Milne was a leader in the information technology field in Scotland, having for a time been Director of ScotlandIS, the industry body for IT and software companies in Scotland. He was a mentor to a number of start-up companies and guided other entrepreneurs in their efforts to establish successful businesses.

Despite these demands on his time, he also engaged enthusiastically with academia and the wider AI and software engineering communities. He was one of those rare individuals able to maintain a link between academic and industry work. Through a variety of visiting and honorary posts, including a visiting professorship in the Artificial Intelligence Applications Institute at Edinburgh University, he assisted universities in maintaining their relevance to industry and still found time to publish the results of his own work in traditional academic journals.

He chaired many of the major conferences in AI fields and played a leading role in European AI, in 2000 becoming the President of the European Coordinating Committee for Artificial Intelligence. Most recently, he led the successful bid to bring the world's major AI conference, the International Joint Conference in Artificial Intelligence, to Scotland in 2005, only the second time that the meeting has been held in the UK (the last was in 1971). In recognition of his research work and leadership, Milne was elected to Fellowship of the Royal Society of Edinburgh in 2003.

Rob Milne was already a keen mountaineer when he arrived in Scotland to begin his PhD studies. Indeed, in his first meeting with his prospective supervisor he demonstrated how to climb a vertical brick wall; the supervisor declined to try.

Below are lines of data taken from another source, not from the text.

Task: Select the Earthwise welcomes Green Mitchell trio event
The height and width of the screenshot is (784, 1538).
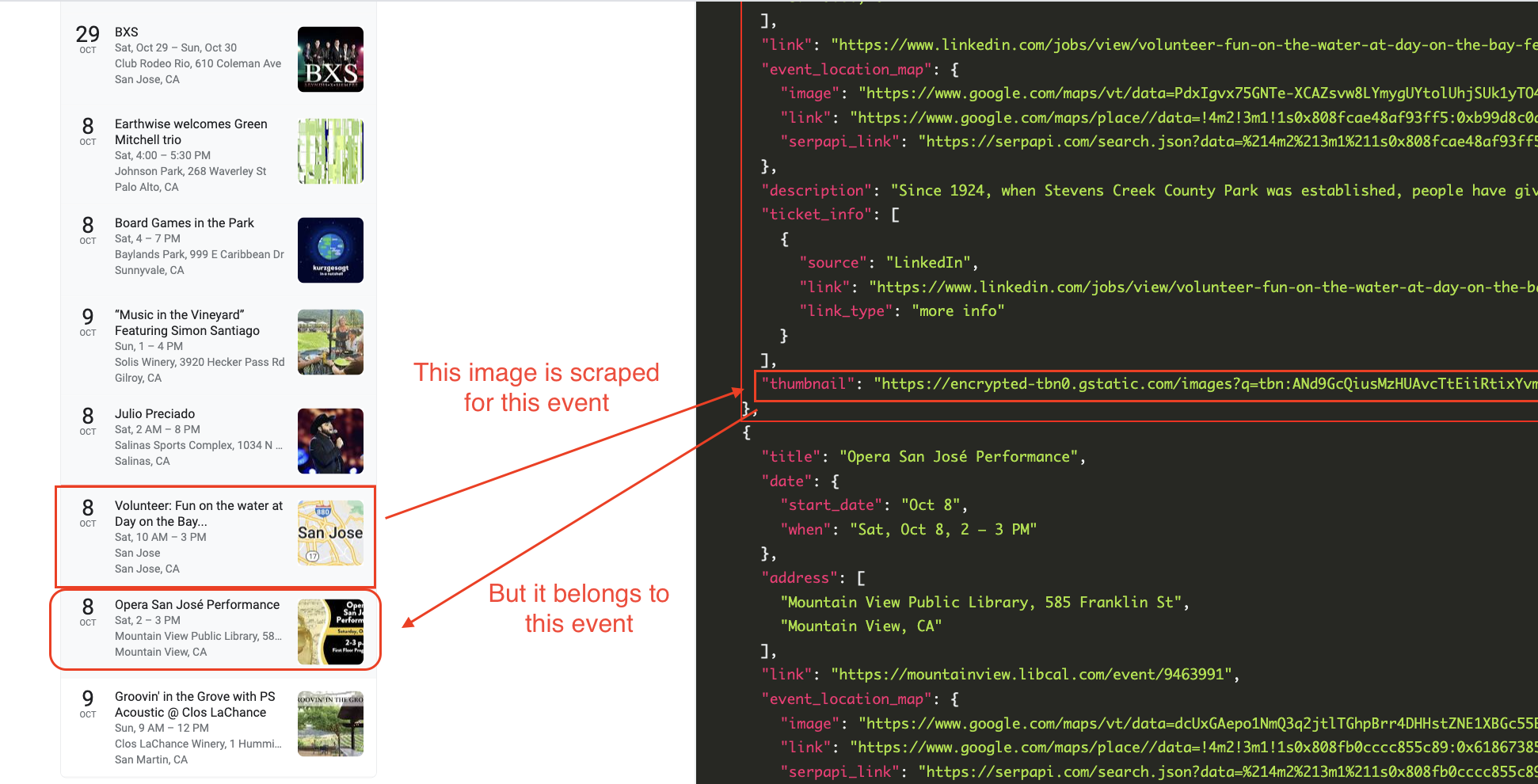Action: (191, 131)
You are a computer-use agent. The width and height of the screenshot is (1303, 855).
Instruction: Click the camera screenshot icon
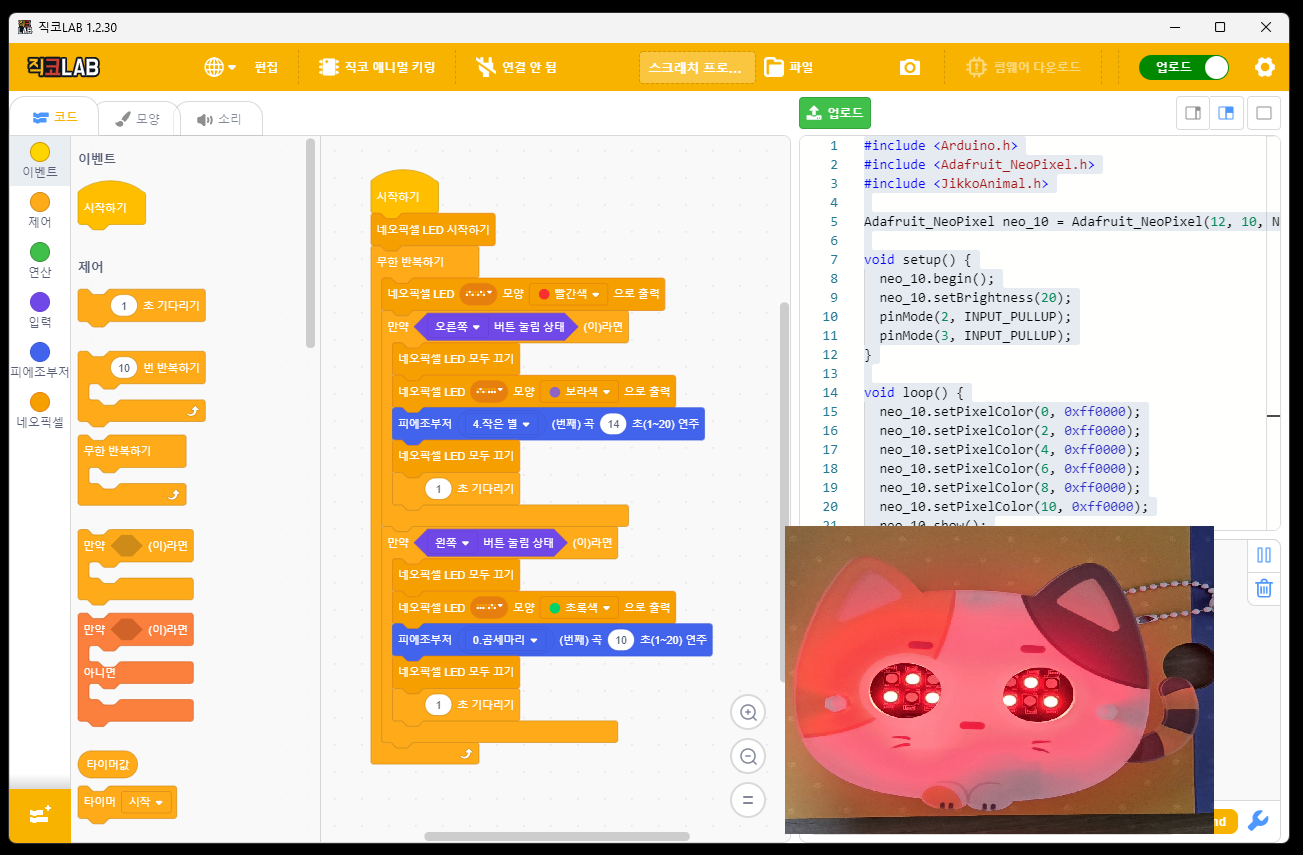(x=909, y=67)
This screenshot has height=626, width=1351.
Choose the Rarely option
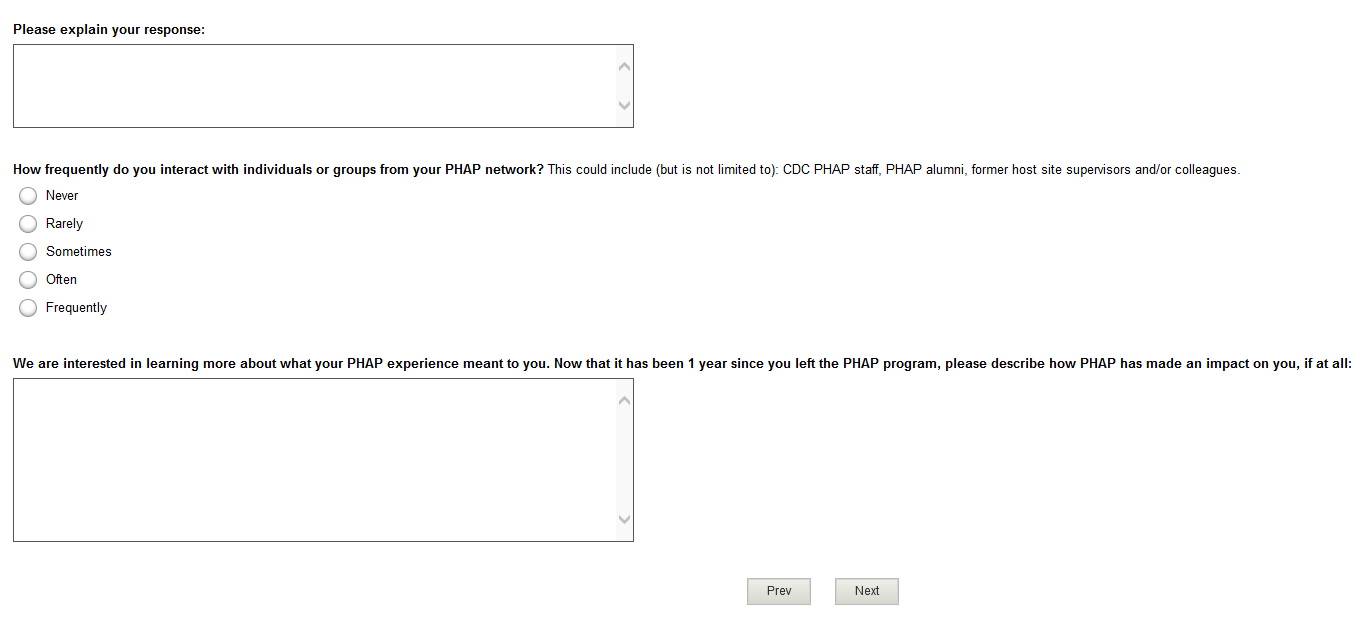pos(28,224)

As Munroist number 1860, he "bagged" his final Munro in 1997; he went on to become a senior figure in the Scottish Mountaineering Club and the author of a book on the Scottish Corbett hills (The Corbetts and Other Scottish Hills, 2002).

Milne's life was characterised by setting very ambitious goals and single-mindedly pursuing them until he succeeded. His prominence in AI and software engineering and the achievements and accolades that followed are testament to his vision and tenacity. He led, inspired and befriended many of the people he met.